Canadian design firm +tongtong has collaborated with renowned Owner/Chef David Lee to renovate the interiors of Nota Bene restaurant in Downtown Toronto. While remaining in Toronto’s popular Queen Street West neighbourhood, the reimagined Nota Bene features an all-new design. +tongtong developed a concept inspired by Chef David Lee’s new menu ideas centered on seasonal ingredients. +tongtong expands the idea of the changing of the seasons to a concept of change itself. The design integrates elements that celebrate the beauty of change, by the powers of nature and by the ingenuity of man.
Queen Street West is animated with fashion retailers, hardware suppliers, and variety stores. Along this stretch is also home to the Much Music broadcasting studio, The Canadian Opera House and the National Ballet of Canada. Upon entering the Restaurant patrons are greeted by a statuesque tree. The trunk is of a fallen Ironwood tree resurrected from the floor of a Southern Ontario forest and treated with the ancient Japanese process of Shou Sugi Ban, a technique in which wood is preserved through carbonization rendering it matte black.
The tree’s canopy floats effortlessly above with a rhythmic gesture inspired by the natural phenomenon of murmuration. This gestural expression is presented in geometric form using 3-D printed technology. Reaching the wood trellised ceiling above, the art piece titled Fuga, defines the entrance from the new bar area adjacent and introduces the anticipated drama further into the new space.
Chef Lee felt the original bar area lacked energy and connection to the rest of the dining space and the urban nature of the neighbourhood. +tongtong utilizes 2 large scale elements that now connects the bar to the street and the dining room while maintaining defined and differentiated spaces. A reflective black ceiling stretches the length of the room overhead, deep and mysterious, the inverted pond offers an aerial view of dining room activity. A 43ft glass rail separates the new bar and dining room. Laminated within the glass +tongtong created an abstract graphic mirror of a beehive and bees collecting honey. A layer of dichroic film renders the surface iridescent “like the wings of butterflies” says +tongtong Principal John Tong. The partition doubles as a mirror that reflects the street life into the bar area and a perforated screen maintaining transparency to the dining room.
Another feature linking the two areas is a custom-designed wine display back lit and framed behind a glass wall. Columns of voluptuous vegetable-tanned and oiled leather saddles gently cradle bottles of wine. The effect resembles young buds clinging to vines showcasing Chef Lee’s vast wine offerings.
Nota Bene’s dining room, known for its luxurious ambiance wanted to offer a new yet equally refined experience. +tongtong created an installation of over 70 tumble weeds sourced from Nevada. While seemingly fragile these deceptively tough and well-traveled entities migrate across the ceiling of the entire dining room injecting an airy touch of endearing whimsy to the room.

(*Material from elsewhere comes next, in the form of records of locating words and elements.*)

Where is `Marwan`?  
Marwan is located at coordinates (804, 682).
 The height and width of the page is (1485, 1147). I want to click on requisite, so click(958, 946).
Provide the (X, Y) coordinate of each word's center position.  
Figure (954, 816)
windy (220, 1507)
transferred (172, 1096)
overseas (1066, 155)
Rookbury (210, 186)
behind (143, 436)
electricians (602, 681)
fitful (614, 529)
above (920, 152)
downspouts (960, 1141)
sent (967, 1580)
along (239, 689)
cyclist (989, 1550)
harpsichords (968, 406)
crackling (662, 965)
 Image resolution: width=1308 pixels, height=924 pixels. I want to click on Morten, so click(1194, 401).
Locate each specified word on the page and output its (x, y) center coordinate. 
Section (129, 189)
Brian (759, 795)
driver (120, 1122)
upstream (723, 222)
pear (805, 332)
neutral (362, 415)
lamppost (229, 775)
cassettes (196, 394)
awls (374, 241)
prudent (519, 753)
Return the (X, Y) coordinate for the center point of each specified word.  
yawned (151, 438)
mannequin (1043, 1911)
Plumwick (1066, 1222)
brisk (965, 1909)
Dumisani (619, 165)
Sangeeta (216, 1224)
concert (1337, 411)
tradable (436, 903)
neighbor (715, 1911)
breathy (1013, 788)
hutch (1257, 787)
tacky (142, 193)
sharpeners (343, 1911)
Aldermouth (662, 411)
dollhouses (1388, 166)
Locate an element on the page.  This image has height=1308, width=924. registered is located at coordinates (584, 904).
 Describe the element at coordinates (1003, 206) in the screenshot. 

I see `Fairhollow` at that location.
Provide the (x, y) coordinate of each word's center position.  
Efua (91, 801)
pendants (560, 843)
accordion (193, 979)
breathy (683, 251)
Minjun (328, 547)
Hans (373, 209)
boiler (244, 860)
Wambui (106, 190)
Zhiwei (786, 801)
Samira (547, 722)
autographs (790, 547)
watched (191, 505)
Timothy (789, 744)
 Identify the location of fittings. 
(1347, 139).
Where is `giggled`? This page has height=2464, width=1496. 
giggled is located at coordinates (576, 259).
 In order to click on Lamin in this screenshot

The energy of the previously closed kitchen is now exposed through a translucent macro-photographic mural of a fantastical space deep inside a chunk of glass, a material created through the alchemical process of intensely heating sand. Glass is considered a live material and is in perpetual motion.
The iconic white linens of fine dining are replaced with custom designed Corian tables which drape over a frame then centered with playful inserts of walnut resembling bubbles cuddling together. In the bar area the tables have removable serving platter inserts for never ending list of breads, charcuterie and bar snacks.
The entire renovation took a year of planning and three weeks of onsite construction. “Nota Bene is a well-established brand with very loyal followers. +tongtong was mindful in reinforcing Chef Lee’s vision while bringing a new experience to a broader audience. We aimed to give the space the sensuality of material while maintaining a very sleek, architectural approach,” says Tong. “It’s a balance of warmth and modernity.”